Once there was a mystic tree, heavy with different kinds of fruits on its branches. It had apples, pears, mangoes, oranges, berries, and every other fruit imaginable. A man and his teenage boy passed by, and the boy wanted to climb the tree and taste the fruits. The man warned the boy not to and said the tree was full of illusions. But the boy didn’t heed the advice and climbed the tree when his father was not around. As he climbed the tree, he discovered that there were all kinds of fruits, just as he read in the book of mysteries.
He picked the nearest mango and found that it was the most delicious mango he had ever tasted. Then right next to it was a white apple and next to that was a red orange. He quickly devoured them and surprisingly noticed that instead of feeling full in the stomach, he felt hungrier than ever. Then he saw a variety of berries and a large watermelon on the branch next to him. He quickly swallowed a bunch of berries and opened the melon to quench his thirst and satisfy his hunger. And, once again, surprisingly, he found his appetite insatiable and his thirst unquenchable.
By this time, his father had come back from work, found his lad up in the tree, and called him down. But the curious teen wanted to demystify the mysteries of the tree, and he climbed on. There he found a shiny black fruit, something he had never seen before, nestled far away from his reach.

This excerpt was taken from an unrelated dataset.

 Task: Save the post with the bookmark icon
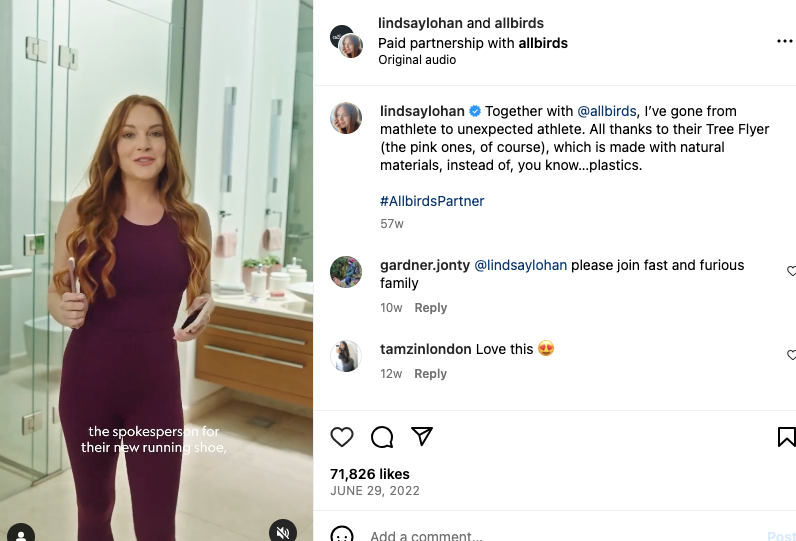point(786,437)
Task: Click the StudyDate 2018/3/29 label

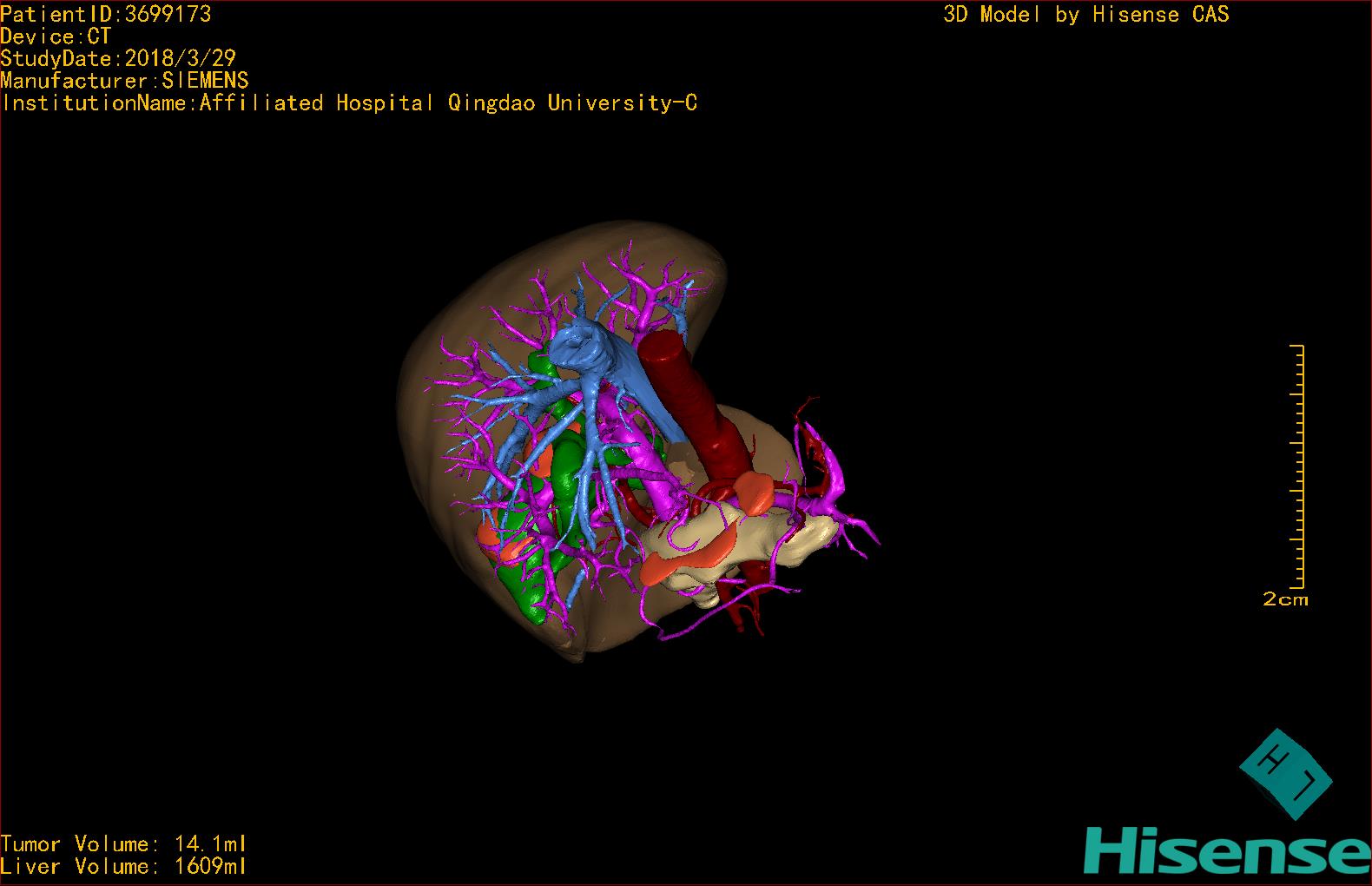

He carefully crawled closer to it and when he was just about to lay his hands on the fruit, out of nowhere a giant snake with three heads appeared and struck him hard on his neck. Crying out loud in pain, losing control, the boy—without tasting the black fruit—fell, almost losing his consciousness when his father came to his rescue and saved his life.
After the poison was taken out and the boy recuperated, his father lovingly asked, “Did you find what you want up there?” The boy answered, “No.” “Do you think you are ever going find what you want on that tree of illusion?” The boy answered, “I don’t know.” The father explained, “You wouldn’t. It’s because, on this mystical tree of illusion, every fruit you desire only increases your hunger. No matter how many fruits you taste, your desire for more will never be satisfied.”